He was thinking over and over about the moment he had noticed it. He was reading over his notes about the company, glancing over his examples of management, communication and teamwork. In his peripheral vision, it sneered at him. That scuff. The one that closed another door. Another pothole on the road to his future.

The more he rubbed the blight with his other shoe, the worse it got and then he was spoken to causing him to jump out of his skin. He began to sweat as he laughed it off. He scrambled with his belongings as he followed his host down the hall to the brightly lit conference room. Sympathy and disgust as he then shook hands with the panel. Their blank faces remained unimpressed with his first from St Andrews; his internship with the council did little to move them and his management role at the coffee shop was met with an implied shrug. The less he got the more he stammered, the more he forgot and the more that scuff singed his feet.

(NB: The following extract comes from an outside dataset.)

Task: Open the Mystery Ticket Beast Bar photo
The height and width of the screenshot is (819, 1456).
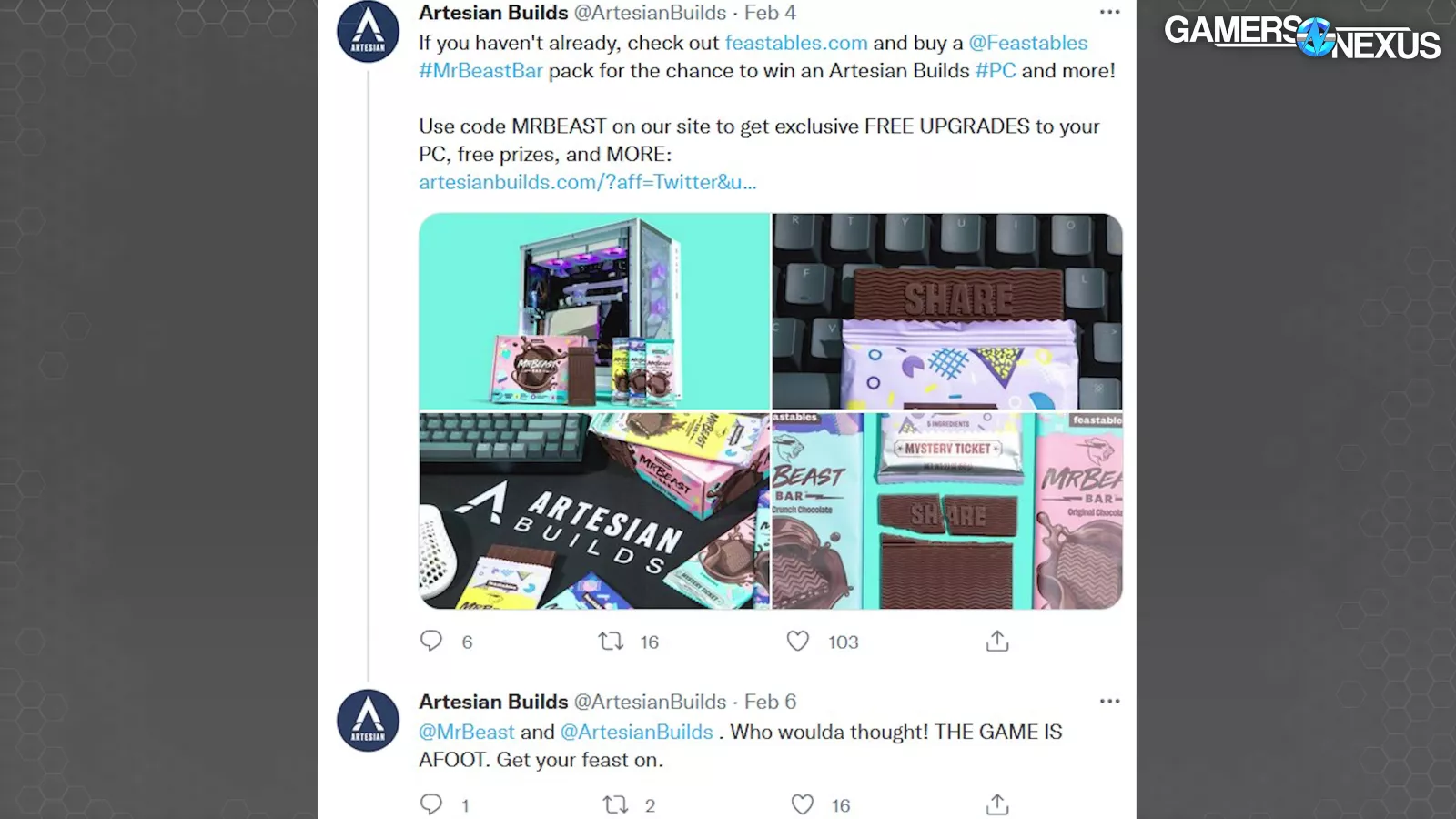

“Thank you. We’ll let you know.” As far as Chris was concerned they already had.

Earlier he was furious, now the flame had turned to disappointed ash. He scrolled and scrolled through social media, searching for a connection or a sympathetic pat on the back. He’d been looking at the same feed for some time without any divine inspiration, lost in a familiar sea without a compass. He couldn’t be held by boxsets, novels or comics. It had gotten late anyway. So he scrolled.

He stopped. He clicked. He watched. His mind was opened.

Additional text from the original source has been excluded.